» **GOAL OF THE EXERCISE**: Could you reproduce everything from the row containing "The width and height of the screenshot is (867, 417)." down to the last row below, including both ends, and leave the pictures out?

/---

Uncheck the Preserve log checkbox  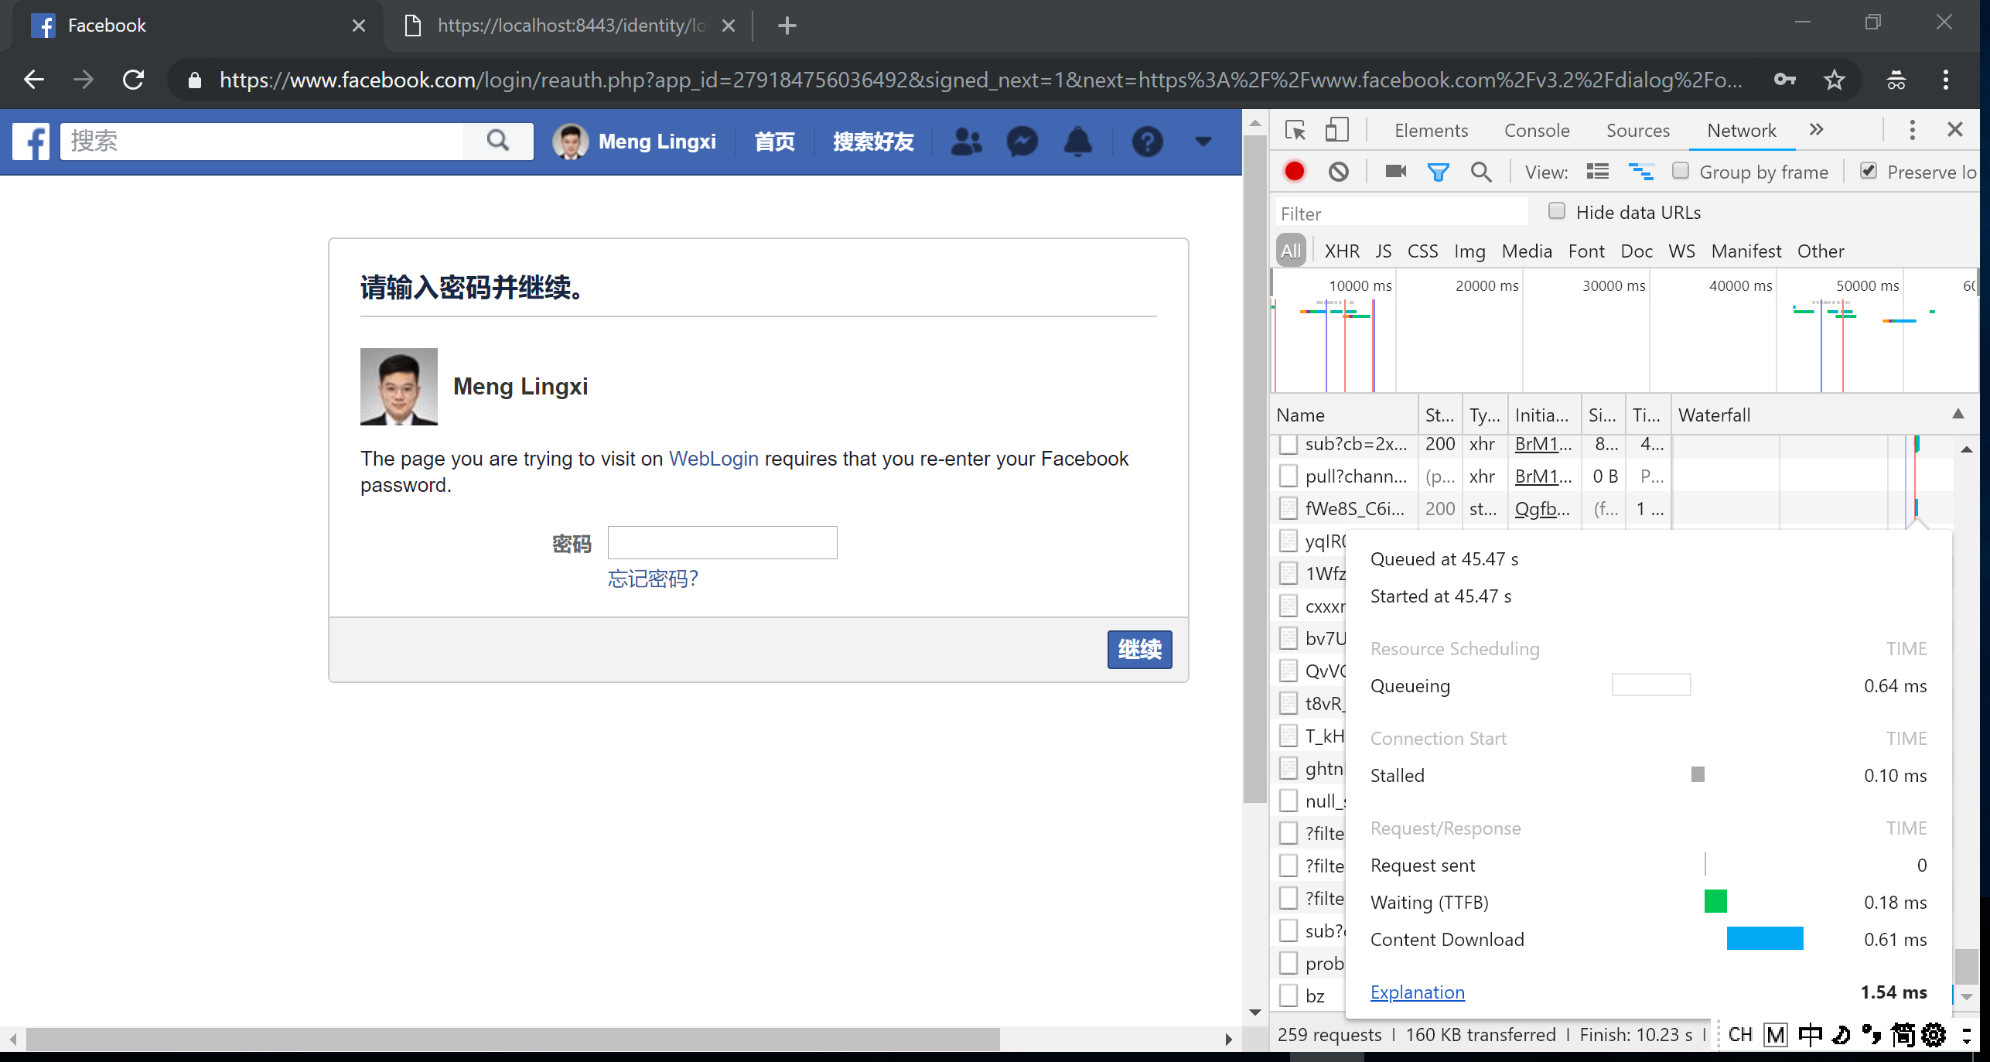1869,171
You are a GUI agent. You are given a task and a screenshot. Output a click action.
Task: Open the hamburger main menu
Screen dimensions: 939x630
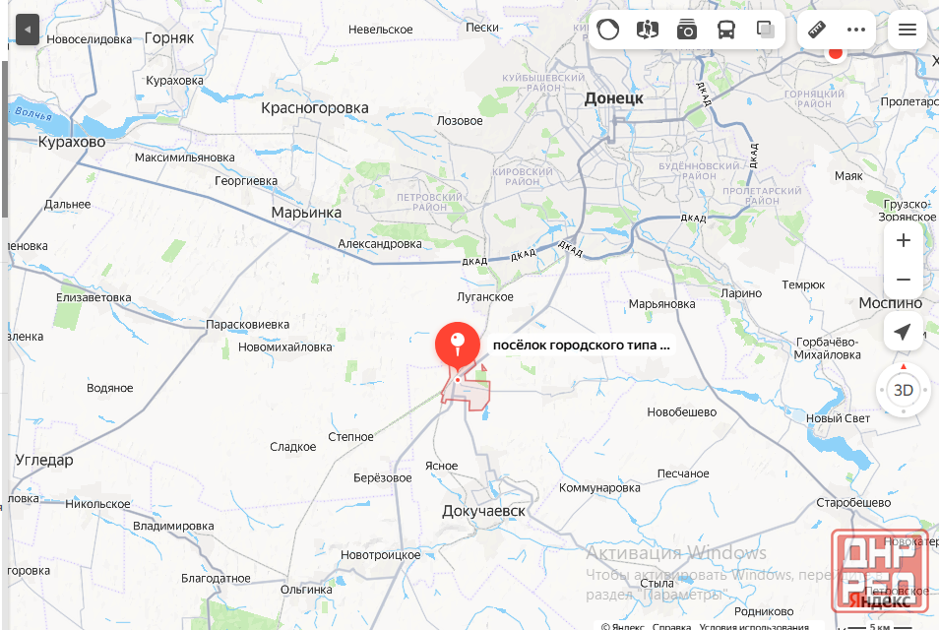pos(908,30)
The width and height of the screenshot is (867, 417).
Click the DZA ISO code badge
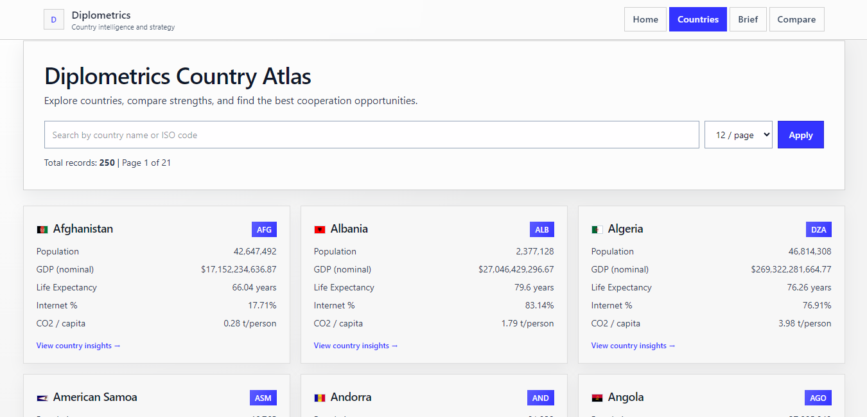[818, 229]
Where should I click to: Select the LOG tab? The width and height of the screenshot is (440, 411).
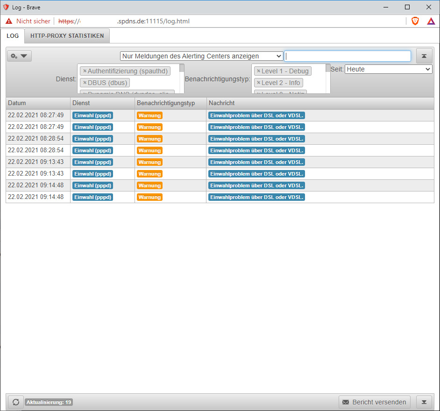pyautogui.click(x=13, y=36)
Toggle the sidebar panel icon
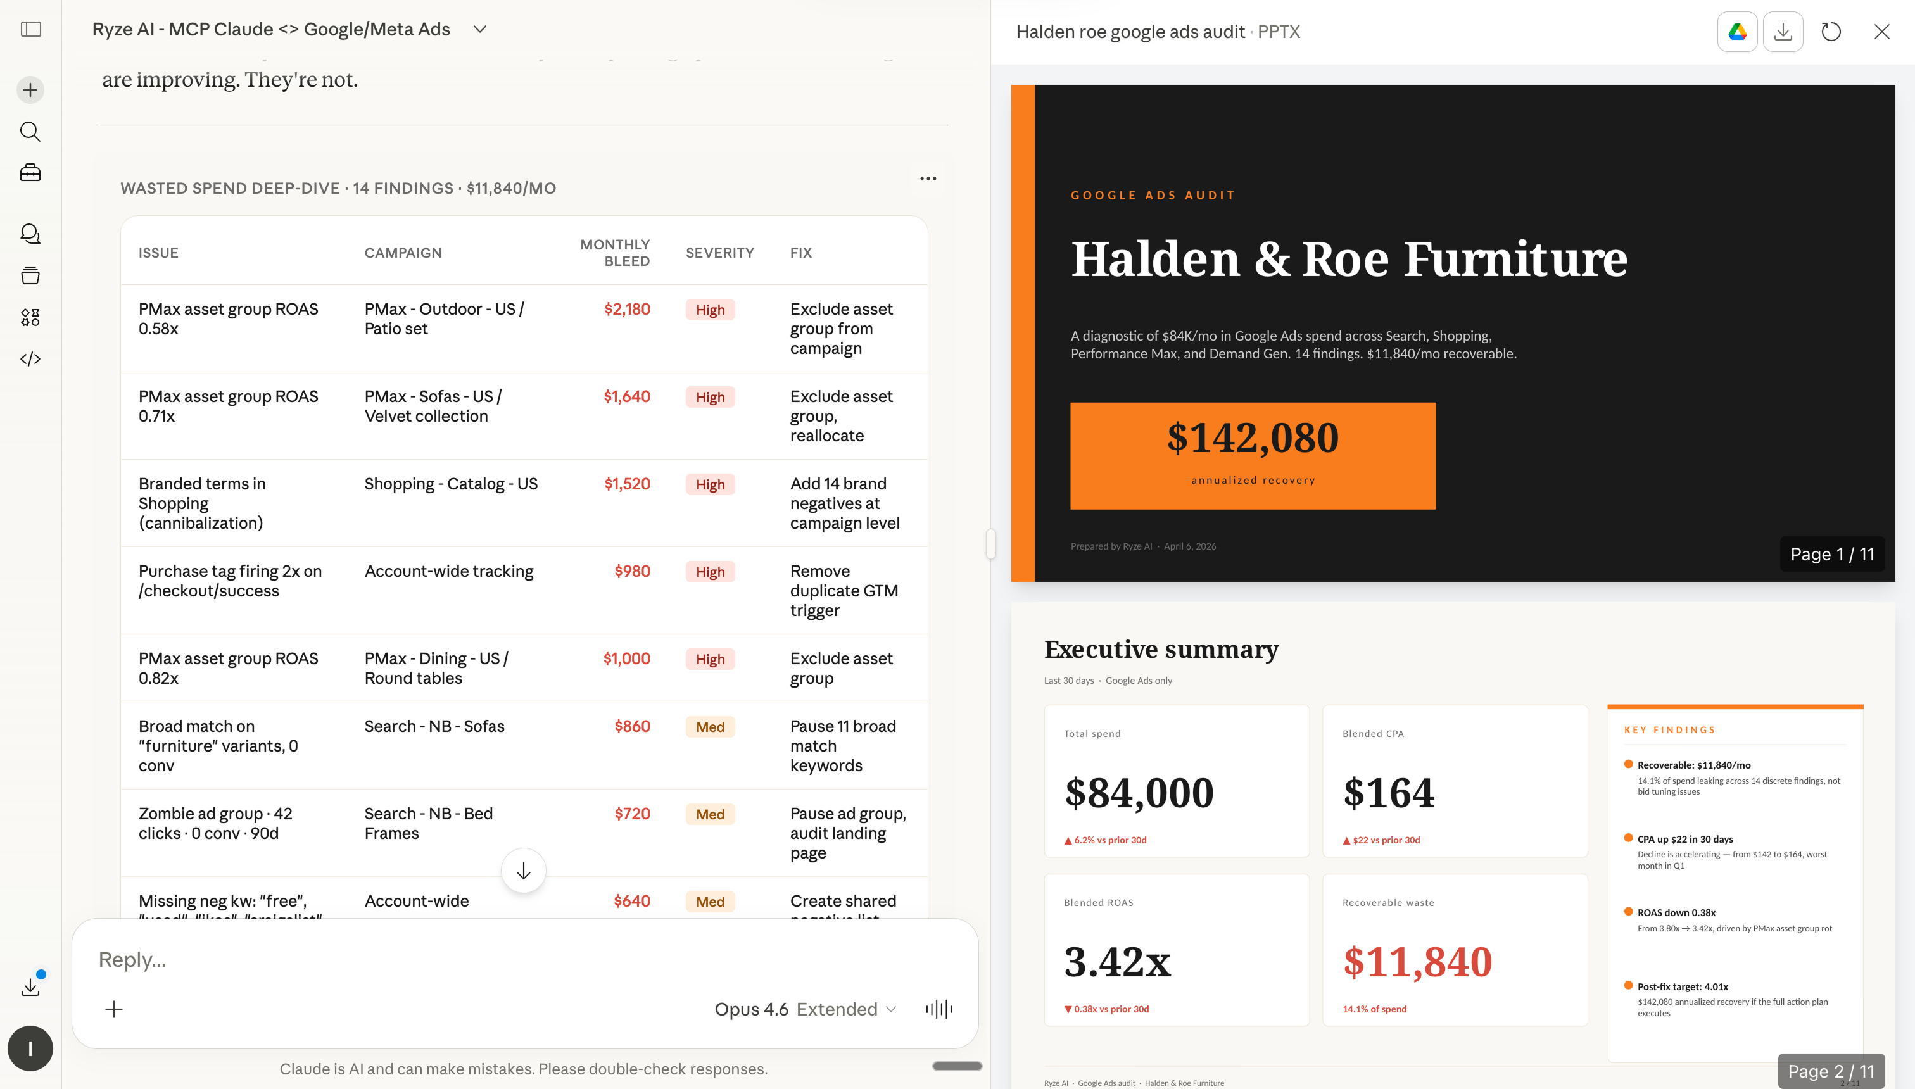This screenshot has height=1089, width=1915. point(31,29)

\---

» **WORKED ANSWER**:
The width and height of the screenshot is (867, 417).
Click the DZA ISO code badge
[818, 229]
Where should I click to: Select the LOG tab? The width and height of the screenshot is (440, 411).
pyautogui.click(x=13, y=36)
Toggle the sidebar panel icon
This screenshot has height=1089, width=1915. point(31,29)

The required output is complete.